Setores diferentes, estratégias diferentes, mas um ponto em comum: nenhuma cresceu abrindo mão do que a tornou relevante.

Crescer não elimina os riscos, os transforma

Um dos pontos mais interessantes do artigo é o alerta de que crescer não significa deixar os riscos para trás; eles mudam de forma. Surge a necessidade de atrair talentos mais especializados, a pressão por inovação contínua, relatórios mais robustos para stakeholders e exposição a novos mercados e regulações. A sucessão também ganha peso: profissionalizar a gestão não é só operacional, é também governança familiar e planejamento sucessório. E os indicadores de desempenho, financeiros, mas também de engajamento, reputação, inovação e impacto socioambiental, deixam de ser detalhe técnico e passam a ser centrais.

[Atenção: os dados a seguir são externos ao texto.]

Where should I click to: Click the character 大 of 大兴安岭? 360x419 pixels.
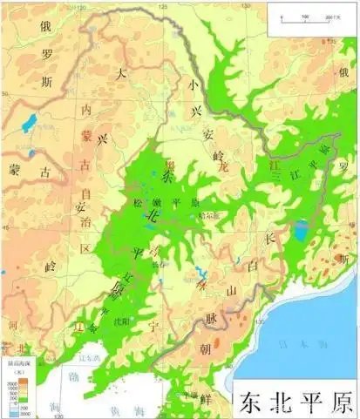pyautogui.click(x=124, y=74)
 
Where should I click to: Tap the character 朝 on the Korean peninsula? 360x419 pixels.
pyautogui.click(x=228, y=349)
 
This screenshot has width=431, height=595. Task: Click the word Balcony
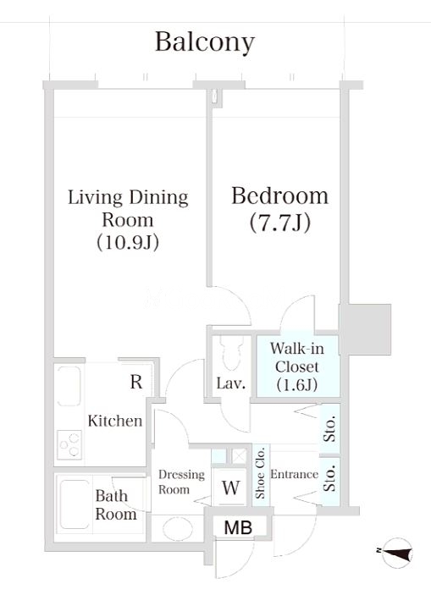[205, 43]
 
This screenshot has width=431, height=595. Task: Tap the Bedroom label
[280, 196]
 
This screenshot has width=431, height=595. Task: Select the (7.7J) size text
[280, 223]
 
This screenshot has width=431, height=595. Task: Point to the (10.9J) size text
[128, 242]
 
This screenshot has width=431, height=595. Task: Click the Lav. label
[231, 383]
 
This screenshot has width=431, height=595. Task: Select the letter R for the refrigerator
[136, 382]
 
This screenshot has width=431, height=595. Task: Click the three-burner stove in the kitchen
[69, 444]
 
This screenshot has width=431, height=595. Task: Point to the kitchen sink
[69, 386]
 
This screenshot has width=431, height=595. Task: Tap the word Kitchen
[115, 421]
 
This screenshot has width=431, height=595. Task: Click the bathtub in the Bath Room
[75, 504]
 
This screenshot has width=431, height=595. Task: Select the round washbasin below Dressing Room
[178, 529]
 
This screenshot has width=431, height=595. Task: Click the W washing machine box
[231, 488]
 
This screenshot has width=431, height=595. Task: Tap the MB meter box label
[238, 527]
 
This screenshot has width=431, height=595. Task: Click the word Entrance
[295, 474]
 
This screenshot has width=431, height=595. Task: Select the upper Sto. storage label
[330, 429]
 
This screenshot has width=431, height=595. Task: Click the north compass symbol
[397, 552]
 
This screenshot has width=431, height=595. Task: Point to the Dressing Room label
[181, 482]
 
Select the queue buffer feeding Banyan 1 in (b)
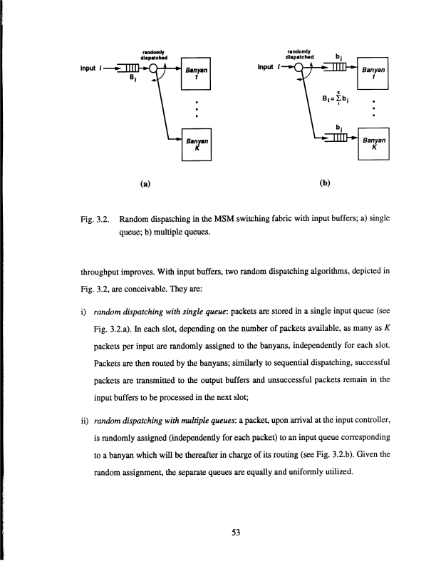click(x=336, y=68)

O papel do líder na travessia

O artigo termina com uma reflexão que resume bem seu espírito: nesses momentos de transição, o líder é o guardião da coerência entre propósito, cultura e estratégia. As "gigantes" não surgem por acaso; são construídas com escolhas estratégicas consistentes, sustentadas por uma cultura organizacional alinhada ao propósito e aos desafios do futuro.

Artigo original de Gerson Baffini e David Martins Zini, Revista DOM Contexto (FDC Médias Empresas).